Entre los barrios de Luanda, detrás de las grandes avenidas, girando las esquinas, se encuentran los musseques. Son barrios en los que habita la gran mayoría de la población de la ciudad. Su desorganización es, en parte, consecuencia de la llegada masiva de refugiados de otras provincias de Angola que huyeron durante los veintisiete años de Guerra Civil desde sus ciudades, en el epicentro de la violencia, a Luanda, que se configuró como el punto más seguro del país. La guerra provocó que poco se pensara en planes urbanísticos o en la necesidad de mantener las calles de los musseques limpias y con acceso a elementos básicos como agua y luz. Las calles de estos barrios se convierten en los hogares de sus habitantes. En ellas se vende, se negocia, se corta el cabello, se pintan las uñas, se venden alimentos. El motor más esencial de la ciudad ejerce en los musseques un ruido celestial de voces, gritos, risas, peleas altisonantes. Es la vida precipitada y llena de color.

La algarabía en esta plaza del Enbomdeiro, en el barrio de Rocha Pinto, conduce al visitante a los puestos, donde puede encontrar absolutamente de todo. Desde carne, pescado o latas de comida a ropa, zapatos o cabello artificial. También hay peluqueras, hombres tratando las uñas o las famosas zungueiras que venden, sentadas frente a su mercancía, frutas y verduras, normalmente muy sabrosas y que llegan de las provincias del interior del país. La harina de maíz o mandioca también es muy requerida, ya que constituye el elemento fundamental de la cocina angoleña.
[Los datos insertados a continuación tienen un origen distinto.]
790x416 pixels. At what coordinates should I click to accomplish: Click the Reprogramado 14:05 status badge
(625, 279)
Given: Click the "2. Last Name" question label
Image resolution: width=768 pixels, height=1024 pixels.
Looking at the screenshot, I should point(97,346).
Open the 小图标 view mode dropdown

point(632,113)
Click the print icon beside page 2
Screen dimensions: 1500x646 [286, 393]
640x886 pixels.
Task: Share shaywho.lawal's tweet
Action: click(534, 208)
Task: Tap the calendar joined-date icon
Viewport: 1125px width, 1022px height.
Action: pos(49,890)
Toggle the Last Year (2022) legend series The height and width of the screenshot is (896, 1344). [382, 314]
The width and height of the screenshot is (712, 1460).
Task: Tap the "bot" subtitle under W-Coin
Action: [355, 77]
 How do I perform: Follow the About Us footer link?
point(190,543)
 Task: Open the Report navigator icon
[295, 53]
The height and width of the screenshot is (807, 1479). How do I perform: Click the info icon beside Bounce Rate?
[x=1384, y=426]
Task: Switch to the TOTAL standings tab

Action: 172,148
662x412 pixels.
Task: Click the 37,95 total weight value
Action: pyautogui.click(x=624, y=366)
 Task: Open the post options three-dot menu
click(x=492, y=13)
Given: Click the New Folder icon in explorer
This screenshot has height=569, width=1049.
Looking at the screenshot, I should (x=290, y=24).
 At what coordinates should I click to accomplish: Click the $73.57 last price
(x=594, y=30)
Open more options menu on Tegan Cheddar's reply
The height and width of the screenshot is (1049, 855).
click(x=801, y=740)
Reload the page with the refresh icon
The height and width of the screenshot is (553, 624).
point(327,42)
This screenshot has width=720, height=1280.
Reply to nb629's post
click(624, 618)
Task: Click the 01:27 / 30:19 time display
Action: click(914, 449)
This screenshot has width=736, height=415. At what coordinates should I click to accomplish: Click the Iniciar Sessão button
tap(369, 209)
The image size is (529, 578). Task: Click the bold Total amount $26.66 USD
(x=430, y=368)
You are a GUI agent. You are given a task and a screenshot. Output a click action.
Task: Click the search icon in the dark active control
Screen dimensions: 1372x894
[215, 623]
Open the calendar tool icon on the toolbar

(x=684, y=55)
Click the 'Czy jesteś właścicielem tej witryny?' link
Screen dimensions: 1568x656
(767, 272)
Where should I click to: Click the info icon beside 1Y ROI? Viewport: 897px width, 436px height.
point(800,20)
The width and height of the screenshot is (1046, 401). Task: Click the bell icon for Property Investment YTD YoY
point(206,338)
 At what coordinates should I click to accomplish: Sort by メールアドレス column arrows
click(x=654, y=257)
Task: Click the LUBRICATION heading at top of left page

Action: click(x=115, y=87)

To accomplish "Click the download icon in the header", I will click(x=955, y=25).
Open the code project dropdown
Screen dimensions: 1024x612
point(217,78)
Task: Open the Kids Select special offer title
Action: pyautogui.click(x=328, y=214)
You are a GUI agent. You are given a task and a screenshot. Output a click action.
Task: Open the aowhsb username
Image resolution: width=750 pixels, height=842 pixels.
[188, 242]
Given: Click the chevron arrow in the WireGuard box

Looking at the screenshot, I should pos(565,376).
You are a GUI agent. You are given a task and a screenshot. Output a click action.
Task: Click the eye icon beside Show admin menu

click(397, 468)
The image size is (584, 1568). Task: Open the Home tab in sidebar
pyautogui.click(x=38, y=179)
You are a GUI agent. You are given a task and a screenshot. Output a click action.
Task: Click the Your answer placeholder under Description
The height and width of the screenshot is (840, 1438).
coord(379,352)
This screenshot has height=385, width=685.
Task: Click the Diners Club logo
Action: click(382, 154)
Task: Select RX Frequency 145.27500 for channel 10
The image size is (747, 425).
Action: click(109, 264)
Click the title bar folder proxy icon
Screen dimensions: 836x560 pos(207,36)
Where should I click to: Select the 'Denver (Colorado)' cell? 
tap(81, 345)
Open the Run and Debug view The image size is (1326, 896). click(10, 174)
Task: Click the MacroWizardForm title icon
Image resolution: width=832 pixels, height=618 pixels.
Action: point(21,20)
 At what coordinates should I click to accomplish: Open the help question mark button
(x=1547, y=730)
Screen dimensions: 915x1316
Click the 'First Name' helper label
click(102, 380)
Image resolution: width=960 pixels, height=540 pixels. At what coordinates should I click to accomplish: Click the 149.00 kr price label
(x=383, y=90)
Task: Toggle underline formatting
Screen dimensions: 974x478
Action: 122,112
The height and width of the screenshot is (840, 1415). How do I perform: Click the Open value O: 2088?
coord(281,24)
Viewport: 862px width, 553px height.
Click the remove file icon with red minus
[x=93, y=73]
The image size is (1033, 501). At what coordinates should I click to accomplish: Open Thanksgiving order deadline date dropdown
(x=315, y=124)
Caminando entre los puestos, un hombre me llama la atención. Parece mimetizado entre los productos que su tienda ofrece, algo mejor instalada que el resto de tenderetes. Vende productos de belleza femenina. “A las mujeres en este país les gusta ir guapas. No me va mal”. Un poco más hacia adelante, una mujer con algo de fruta frente a ella observa impasible lo que acontece a su alrededor. Su gesto difiere del de sus compañeras, que ríen con fuerza y se gritan unas a las otras agitadas por la presencia de la cámara. Hablo con ella y poco a poco, como si estuviera esperando que alguien le preguntara, explica el porqué de su semblante. “Tengo cuatro hijos. Y estoy embarazada de otro. No consigo dinero para la escuela de mis hijos. Van a tener que dejar de ir”. El colegio cuesta 30 dólares al mes. Mientras tanto, decenas de moscas de fruta se amontonan en la mercancía.

Al otro lado de la calle, un hombre vende estructuras de cama hechas con madera. Frente a él, otro joven con un puesto de huevos cocidos. “Hace mucho calor, los días son duros. La gente necesita energía. Son huevos de mucha calidad”, explica mientras ríe con un amigo que va a comprarle. Todo se puede hacer en esta plaza, llena de niños que parecen observar con atención las que pueden ser sus profesiones en pocos años.

La luz, los colores y las risas, el barullo del motor, silencian las historias, las piezas del engranaje. Piezas a las que les falta aceite, que tienen golpes y funcionan a duras penas y con dificultad. Pero que cada día vuelven a girar.